====== Material provided
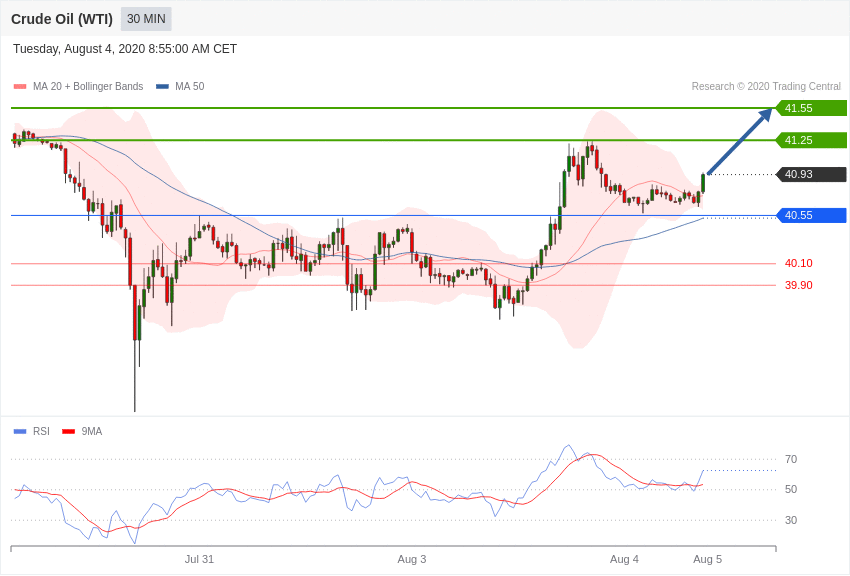Click the MA 20 + Bollinger Bands legend swatch
This screenshot has width=850, height=576.
click(x=20, y=87)
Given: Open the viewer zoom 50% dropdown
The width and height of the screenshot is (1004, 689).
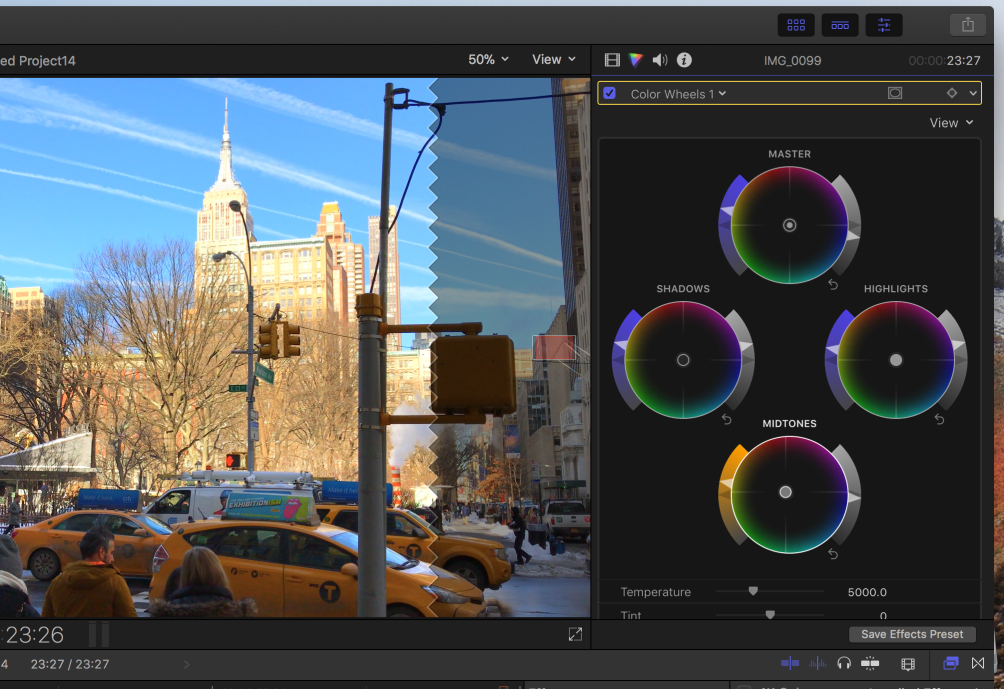Looking at the screenshot, I should click(x=487, y=59).
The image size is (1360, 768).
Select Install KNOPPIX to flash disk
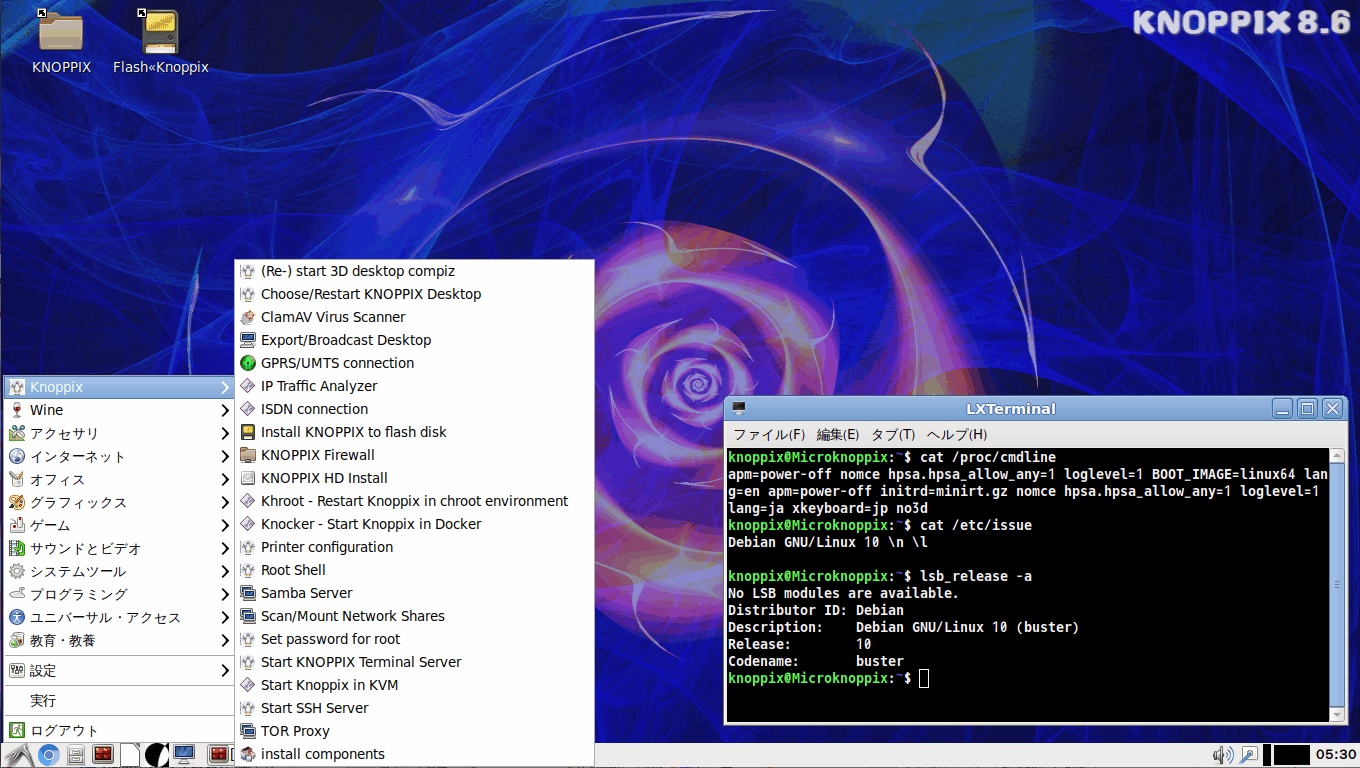click(x=354, y=431)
============
Task directions » Write the lines from the one containing "Given: Open the viewer zoom 50% dropdown" through the end of the data above exactly as they appear, and do not carry over any picture.

Response »
Given: Open the viewer zoom 50% dropdown
The width and height of the screenshot is (1004, 689).
Looking at the screenshot, I should click(x=487, y=59).
The image size is (1360, 768).
Select Install KNOPPIX to flash disk
click(x=354, y=431)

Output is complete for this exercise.